EXERCISE MATERIALS Block Start

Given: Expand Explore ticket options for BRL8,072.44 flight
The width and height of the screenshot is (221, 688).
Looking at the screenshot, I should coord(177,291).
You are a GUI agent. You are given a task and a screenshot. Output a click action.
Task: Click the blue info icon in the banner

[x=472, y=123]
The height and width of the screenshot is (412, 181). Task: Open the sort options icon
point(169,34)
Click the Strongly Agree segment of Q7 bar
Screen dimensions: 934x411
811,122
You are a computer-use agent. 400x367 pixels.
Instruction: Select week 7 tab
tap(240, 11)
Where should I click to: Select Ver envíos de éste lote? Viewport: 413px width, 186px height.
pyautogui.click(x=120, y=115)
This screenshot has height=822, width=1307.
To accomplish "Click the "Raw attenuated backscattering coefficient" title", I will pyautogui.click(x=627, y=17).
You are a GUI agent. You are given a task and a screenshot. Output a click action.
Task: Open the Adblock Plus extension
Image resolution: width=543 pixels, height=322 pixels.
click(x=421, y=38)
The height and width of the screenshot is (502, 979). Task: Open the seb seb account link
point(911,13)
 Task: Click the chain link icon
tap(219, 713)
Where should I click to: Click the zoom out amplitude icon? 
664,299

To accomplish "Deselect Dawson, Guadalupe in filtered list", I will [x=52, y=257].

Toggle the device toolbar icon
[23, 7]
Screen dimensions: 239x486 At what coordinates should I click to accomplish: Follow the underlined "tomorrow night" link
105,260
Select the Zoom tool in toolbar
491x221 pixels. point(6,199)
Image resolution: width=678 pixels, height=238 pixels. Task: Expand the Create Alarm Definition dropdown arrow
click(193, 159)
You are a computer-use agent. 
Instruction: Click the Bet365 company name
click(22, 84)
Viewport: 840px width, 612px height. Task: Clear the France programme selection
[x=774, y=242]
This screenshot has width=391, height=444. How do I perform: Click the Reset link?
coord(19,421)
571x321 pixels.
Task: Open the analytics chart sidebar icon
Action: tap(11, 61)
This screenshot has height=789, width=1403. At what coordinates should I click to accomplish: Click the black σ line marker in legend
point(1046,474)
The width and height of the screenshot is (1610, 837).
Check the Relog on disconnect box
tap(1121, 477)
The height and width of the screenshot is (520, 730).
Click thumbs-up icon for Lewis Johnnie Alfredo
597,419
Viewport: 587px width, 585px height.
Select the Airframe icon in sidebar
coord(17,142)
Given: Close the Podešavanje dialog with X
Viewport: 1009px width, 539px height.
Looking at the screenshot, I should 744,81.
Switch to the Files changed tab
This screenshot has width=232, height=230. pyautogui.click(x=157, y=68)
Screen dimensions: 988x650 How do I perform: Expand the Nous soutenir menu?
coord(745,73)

EXERCISE MATERIALS Block End

-- YOUR OBJECTIVE --
Give all the records again. Match them exactly.

-- ANSWER SPACE --
Given: Expand Explore ticket options for BRL8,072.44 flight
The width and height of the screenshot is (221, 688).
Looking at the screenshot, I should coord(177,291).
You are a GUI agent. You are given a task and a screenshot. Output a click action.
Task: Click the blue info icon in the banner

[x=472, y=123]
The height and width of the screenshot is (412, 181). Task: Open the sort options icon
point(169,34)
Click the Strongly Agree segment of Q7 bar
Screen dimensions: 934x411
811,122
You are a computer-use agent. 400x367 pixels.
Instruction: Select week 7 tab
tap(240, 11)
Where should I click to: Select Ver envíos de éste lote? Viewport: 413px width, 186px height.
pyautogui.click(x=120, y=115)
This screenshot has height=822, width=1307.
To accomplish "Click the "Raw attenuated backscattering coefficient" title", I will pyautogui.click(x=627, y=17).
You are a GUI agent. You are given a task and a screenshot. Output a click action.
Task: Open the Adblock Plus extension
Image resolution: width=543 pixels, height=322 pixels.
click(x=421, y=38)
The height and width of the screenshot is (502, 979). Task: Open the seb seb account link
point(911,13)
 Task: Click the chain link icon
tap(219, 713)
Where should I click to: Click the zoom out amplitude icon? 
664,299

To accomplish "Deselect Dawson, Guadalupe in filtered list", I will [x=52, y=257].

Toggle the device toolbar icon
[23, 7]
Screen dimensions: 239x486 At what coordinates should I click to accomplish: Follow the underlined "tomorrow night" link
105,260
Select the Zoom tool in toolbar
491x221 pixels. point(6,199)
Image resolution: width=678 pixels, height=238 pixels. Task: Expand the Create Alarm Definition dropdown arrow
click(193, 159)
You are a computer-use agent. 
Instruction: Click the Bet365 company name
click(22, 84)
Viewport: 840px width, 612px height. Task: Clear the France programme selection
[x=774, y=242]
This screenshot has width=391, height=444. How do I perform: Click the Reset link?
coord(19,421)
571x321 pixels.
Task: Open the analytics chart sidebar icon
Action: tap(11, 61)
This screenshot has height=789, width=1403. At what coordinates should I click to accomplish: Click the black σ line marker in legend
point(1046,474)
The width and height of the screenshot is (1610, 837).
Check the Relog on disconnect box
tap(1121, 477)
The height and width of the screenshot is (520, 730).
Click thumbs-up icon for Lewis Johnnie Alfredo
597,419
Viewport: 587px width, 585px height.
Select the Airframe icon in sidebar
coord(17,142)
Given: Close the Podešavanje dialog with X
Viewport: 1009px width, 539px height.
Looking at the screenshot, I should 744,81.
Switch to the Files changed tab
This screenshot has width=232, height=230. pyautogui.click(x=157, y=68)
Screen dimensions: 988x650 How do I perform: Expand the Nous soutenir menu?
coord(745,73)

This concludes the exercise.